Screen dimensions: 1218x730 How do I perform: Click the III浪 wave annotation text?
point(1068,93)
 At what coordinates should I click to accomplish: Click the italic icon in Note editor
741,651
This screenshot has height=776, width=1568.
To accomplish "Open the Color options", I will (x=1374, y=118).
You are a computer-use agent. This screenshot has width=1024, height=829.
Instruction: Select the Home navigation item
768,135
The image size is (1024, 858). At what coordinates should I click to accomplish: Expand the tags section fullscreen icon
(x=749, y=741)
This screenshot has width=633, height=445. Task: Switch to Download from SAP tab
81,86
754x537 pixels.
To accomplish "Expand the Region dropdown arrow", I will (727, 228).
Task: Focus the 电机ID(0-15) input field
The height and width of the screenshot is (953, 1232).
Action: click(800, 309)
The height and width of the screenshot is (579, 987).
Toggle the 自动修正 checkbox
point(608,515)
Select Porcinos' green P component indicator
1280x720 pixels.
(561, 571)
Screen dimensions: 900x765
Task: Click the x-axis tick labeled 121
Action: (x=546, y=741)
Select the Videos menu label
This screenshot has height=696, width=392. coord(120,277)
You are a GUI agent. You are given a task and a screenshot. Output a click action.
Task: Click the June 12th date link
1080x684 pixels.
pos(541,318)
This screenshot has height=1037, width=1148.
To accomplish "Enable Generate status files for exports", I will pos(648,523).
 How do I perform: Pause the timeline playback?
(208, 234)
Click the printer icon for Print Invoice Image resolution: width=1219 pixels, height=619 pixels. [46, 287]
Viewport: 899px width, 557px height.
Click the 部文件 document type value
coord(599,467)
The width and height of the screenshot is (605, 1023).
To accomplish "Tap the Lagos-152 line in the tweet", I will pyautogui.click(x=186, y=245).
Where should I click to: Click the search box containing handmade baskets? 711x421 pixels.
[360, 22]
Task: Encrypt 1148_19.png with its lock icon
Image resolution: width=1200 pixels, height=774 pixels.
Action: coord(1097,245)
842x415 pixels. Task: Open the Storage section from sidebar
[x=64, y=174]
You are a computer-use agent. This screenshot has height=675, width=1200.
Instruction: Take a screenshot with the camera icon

• _Instructions to follow_:
Write all of the records out again exactly.

• _Response to this exercise_:
Screen dimensions: 1218x730 How do I perform: Click the III浪 wave annotation text?
point(1068,93)
 At what coordinates should I click to accomplish: Click the italic icon in Note editor
741,651
This screenshot has height=776, width=1568.
To accomplish "Open the Color options", I will (x=1374, y=118).
You are a computer-use agent. This screenshot has width=1024, height=829.
Instruction: Select the Home navigation item
768,135
The image size is (1024, 858). At what coordinates should I click to accomplish: Expand the tags section fullscreen icon
(x=749, y=741)
This screenshot has width=633, height=445. Task: Switch to Download from SAP tab
81,86
754x537 pixels.
To accomplish "Expand the Region dropdown arrow", I will (727, 228).
Task: Focus the 电机ID(0-15) input field
The height and width of the screenshot is (953, 1232).
Action: click(800, 309)
The height and width of the screenshot is (579, 987).
Toggle the 自动修正 checkbox
point(608,515)
Select Porcinos' green P component indicator
1280x720 pixels.
(561, 571)
Screen dimensions: 900x765
Task: Click the x-axis tick labeled 121
Action: (x=546, y=741)
Select the Videos menu label
This screenshot has height=696, width=392. coord(120,277)
You are a GUI agent. You are given a task and a screenshot. Output a click action.
Task: Click the June 12th date link
1080x684 pixels.
pos(541,318)
This screenshot has height=1037, width=1148.
To accomplish "Enable Generate status files for exports", I will pos(648,523).
 How do I perform: Pause the timeline playback?
(208, 234)
Click the printer icon for Print Invoice Image resolution: width=1219 pixels, height=619 pixels. [46, 287]
Viewport: 899px width, 557px height.
Click the 部文件 document type value
coord(599,467)
The width and height of the screenshot is (605, 1023).
To accomplish "Tap the Lagos-152 line in the tweet", I will pyautogui.click(x=186, y=245).
Where should I click to: Click the search box containing handmade baskets? 711x421 pixels.
[360, 22]
Task: Encrypt 1148_19.png with its lock icon
Image resolution: width=1200 pixels, height=774 pixels.
Action: coord(1097,245)
842x415 pixels. Task: Open the Storage section from sidebar
[x=64, y=174]
You are a computer-use agent. This screenshot has height=675, width=1200.
Instruction: Take a screenshot with the camera icon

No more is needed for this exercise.